His attempts were unsuccessful: Wren and Squire departed the band following Second Coming’s launch, and the Stone Roses imploded completely after a catastrophic headlining performance at the 1996 Reading festival. But Mani’s subsequent role with Primal Scream had an impressively galvanising impact on a band in a slump after the tepid reception to 1994’s rock-y Give Out But Don’t Give Up. His tone became more echo-laden, heavier and increasingly fuzzy, but the swing that had given the Stone Roses a point of difference was still in evidence – especially on the low-slung rhythm of the 1997 single Kowalski – as was his ability to push his bass work to the front. His popping, mesmerising low-end pattern is very much the highlight on the fantastic 1999 single Swastika Eyes; his playing on Kill All Hippies – similar to Swastika Eyes, a standout of Xtrmntr, undoubtedly the best album Primal Scream had made since Screamadelica – is superb.
Always an affable, sociable figure – the author John Robb once observed that the Stone Roses’ aloofness towards the press was always broken if Mani “became more relaxed” – he took the stage at the Stone Roses’ 2012 comeback concert at Manchester’s Heaton Park playing a customised bass that bore the legend “Super-Yob”, the moniker of Slade’s outrageously coiffured and constantly grinning axeman Dave Hill. Said reunion did not lead to anything more than a long succession of extremely profitable concerts – two new tracks released by the reformed quartet served only to prove that any spark had been present in 1989 had turned out unattainable to rediscover 18 years later – and Mani quietly declared his departure from music in 2021. He’d earned his fortune and was now more concerned with angling, which additionally offered “a great excuse to go to the pub”.

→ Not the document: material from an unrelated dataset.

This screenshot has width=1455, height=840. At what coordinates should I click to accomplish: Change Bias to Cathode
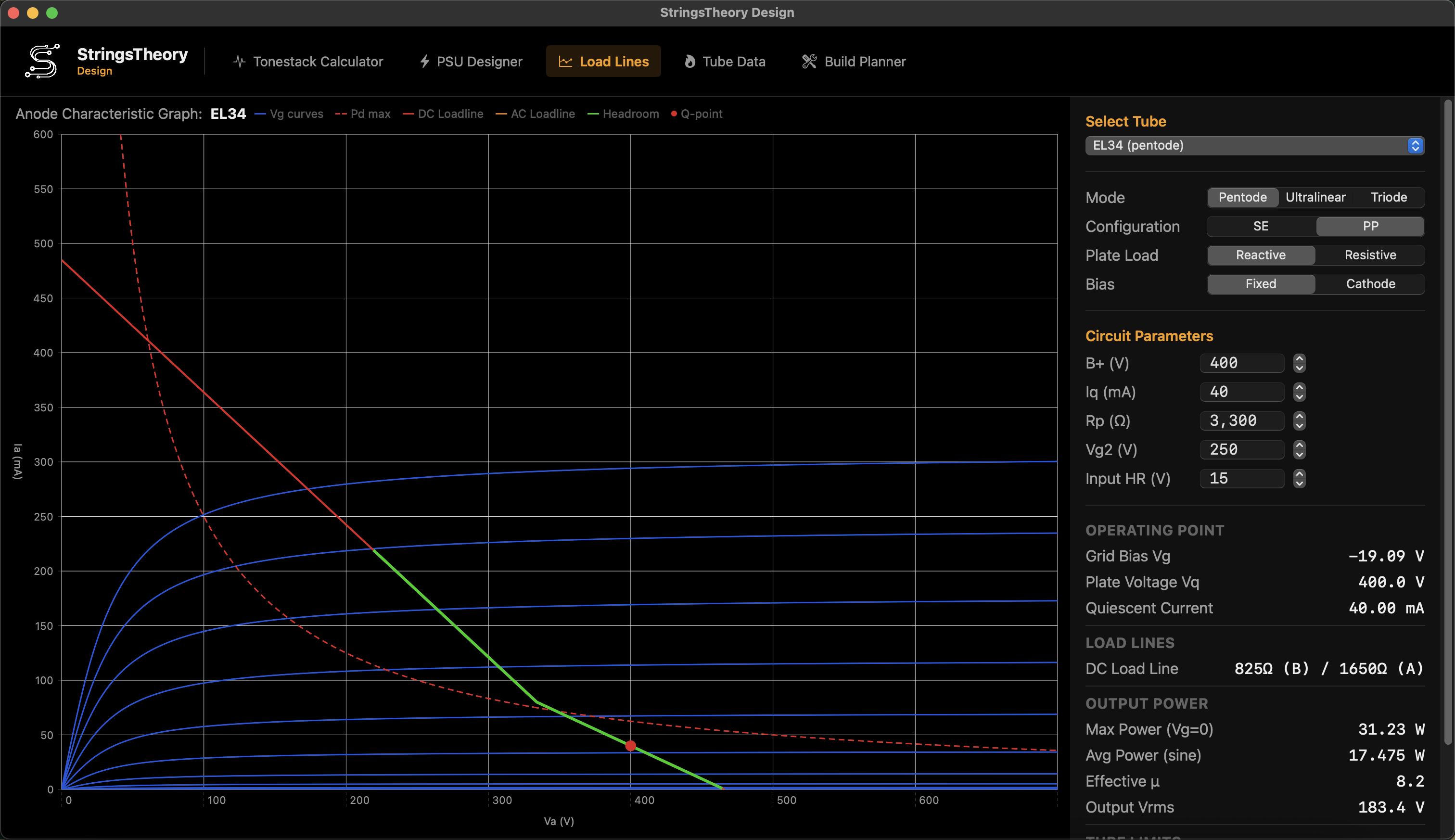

Maybe he felt he’d achieved plenty: he’d certainly made an impact. The Stone Roses were seminal in a variety of ways. Oasis undoubtedly observed their confident approach, while the 90s British music scene as a movement was shaped by a desire to transcend the usual commercial constraints of indie rock and reach a wider mainstream audience, as the Roses had done. But their clearest immediate influence was a sort of groove-based change: following their initial success, you suddenly encountered many alternative acts who aimed to make their fans dance. That was Mani’s artistic raison d’être. “It’s what the bass and drums are for, right?” he once stated. “That’s what they’re for.”